BY LINDSAY WHITEHURST ASSOCIATED PRESS
JULY 17, 2021 03:49 PM



[Image: rPadaCo.jpg]
This undated booking photo provided by the Tooele County Sheriff's Office
shows Drew Crandall. The final legal chapter of a multimillion-dollar online
opioid drug ring ended Friday, July 16, 2021, as a group of millennials who
helped run the dark-web operation based in suburban Salt Lake City were
sentenced to prison. Crandall helped start the operation that eventually grew
to shipping tens of thousands of fake pills laced with the deadly opioid fentanyl
to people nationwide in 2016. He cried as he grappled with his role in the
operation that prosecutors have linked to multiple overdose deaths.
(Tooele County Sheriff's Office via AP, File) AP




SALT LAKE CITY

The final legal chapter of a multimillion-dollar online opioid drug ring ended Friday as a
group of millennials who helped run the dark-web operation based in suburban Salt Lake City
were sentenced to prison.

Drew Crandall helped start the operation that eventually grew to shipping tens of thousands
of fake pills laced with the deadly opioid fentanyl to people nationwide in 2016. He cried as
he grappled with his role in the operation that prosecutors have linked to multiple overdose deaths.

“I just want to say that I’m so sorry for everything I have done,” said Crandall, now 35.
“So many people were affected by it.

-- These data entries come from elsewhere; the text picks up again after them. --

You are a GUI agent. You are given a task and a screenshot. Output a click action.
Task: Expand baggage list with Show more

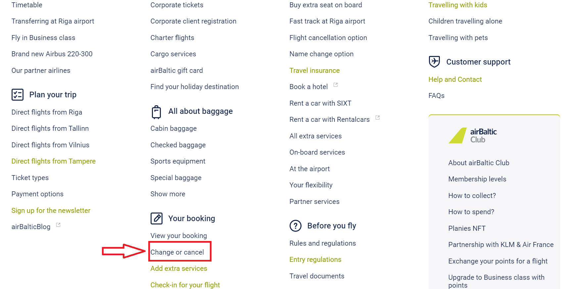coord(168,194)
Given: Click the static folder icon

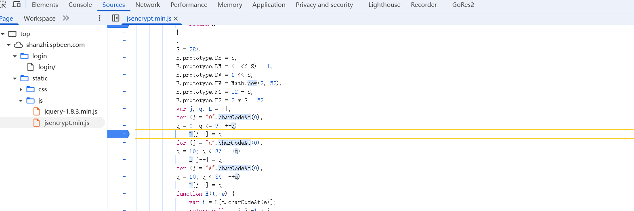Looking at the screenshot, I should tap(25, 78).
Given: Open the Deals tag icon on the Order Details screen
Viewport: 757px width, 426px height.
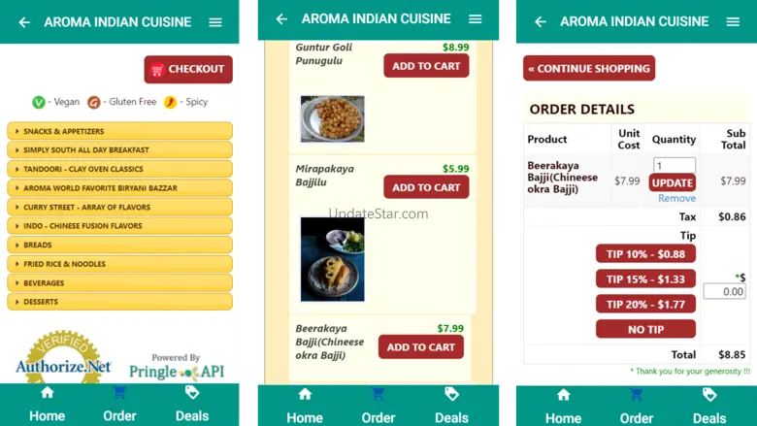Looking at the screenshot, I should 709,395.
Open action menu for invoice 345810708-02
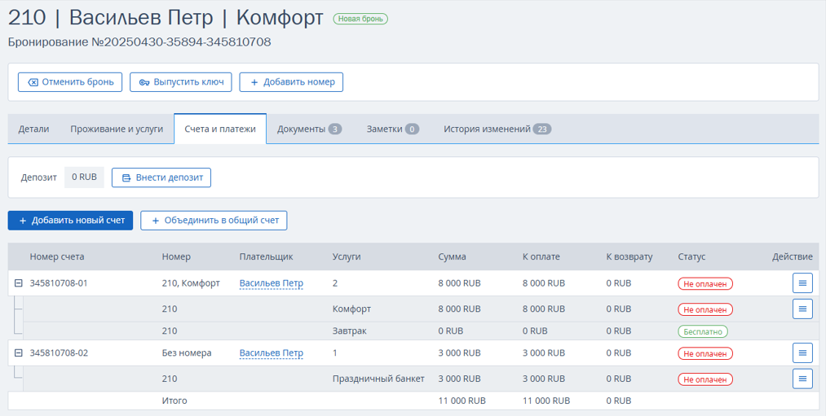The image size is (826, 416). 802,353
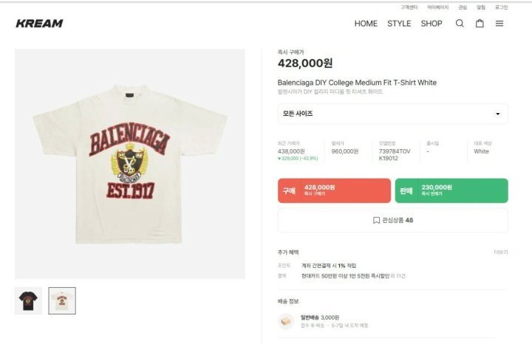Select the white t-shirt thumbnail
532x344 pixels.
point(62,300)
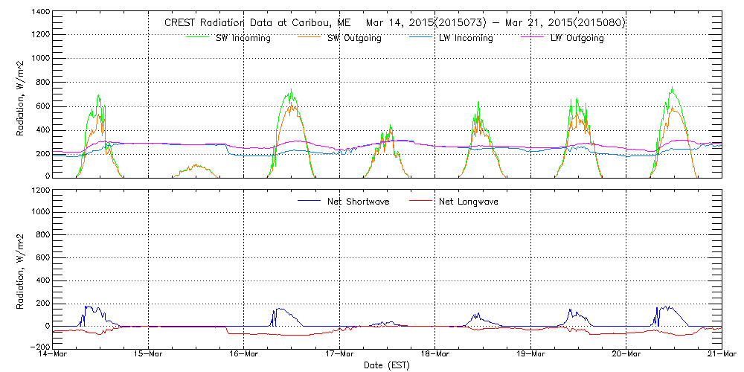Image resolution: width=744 pixels, height=372 pixels.
Task: Select the LW Outgoing legend entry
Action: click(x=577, y=38)
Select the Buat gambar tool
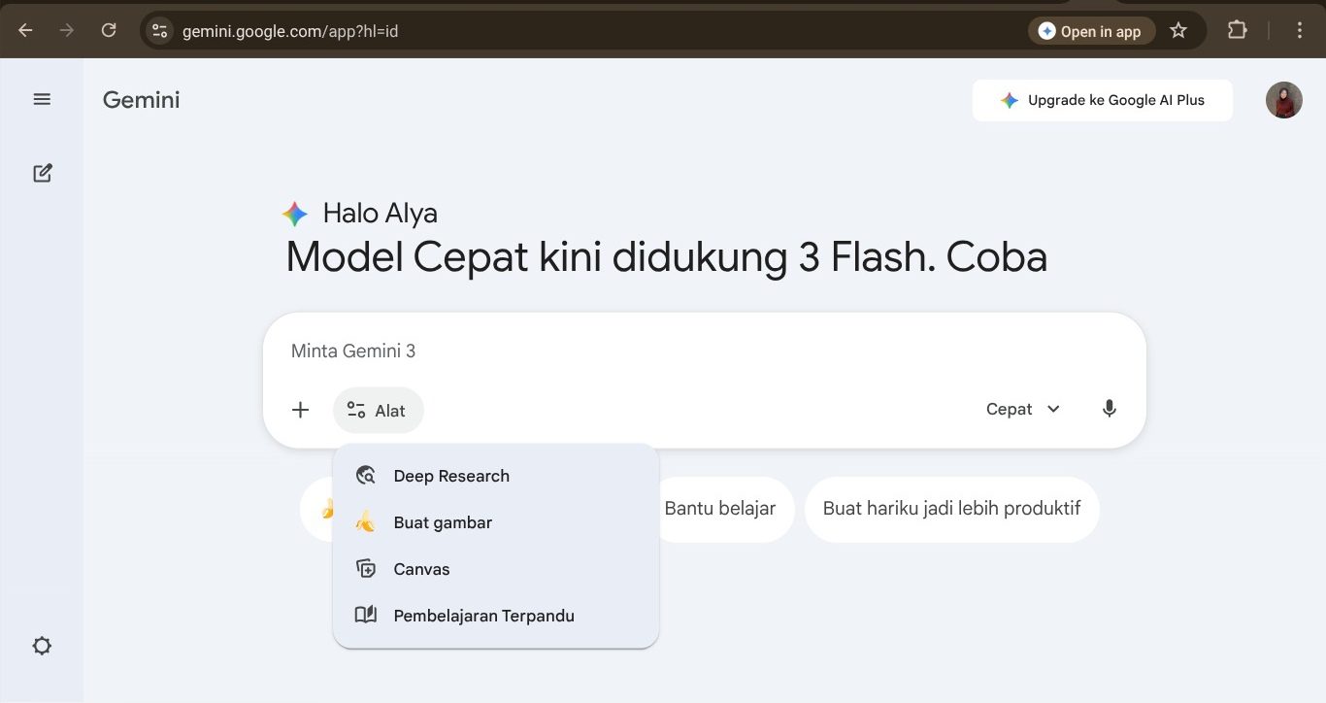Viewport: 1326px width, 703px height. pyautogui.click(x=442, y=522)
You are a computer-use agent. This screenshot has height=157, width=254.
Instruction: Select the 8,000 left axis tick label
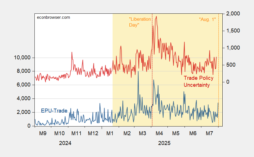click(x=23, y=71)
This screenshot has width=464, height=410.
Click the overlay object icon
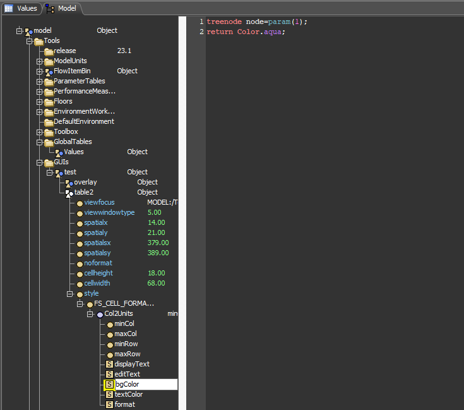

I need to pay my debt to society, and I need to take
responsibility for my actions."

He pleaded guilty to drug distribution and money laundering charges and was sentenced to
4 1/2 years in federal prison.

The punishment for him and other defendants was far too light for Tova Keblish of New York,
whose son died after buying from the dark-web storefront called Pharma-Master. Her son
Gavin was 23 and bought counterfeit oxycodone after having surgery.

“It makes me sick. It’s unfair,” she said. The defendants are “young enough they can get out
and have a life.”

Crandall has testified that the operation started small, when he needed cash for student loans,
so he let his roommate Aaron Shamo sell his prescription Adderall. Crandall said he scaled
back his role before Shamo began selling fentanyl.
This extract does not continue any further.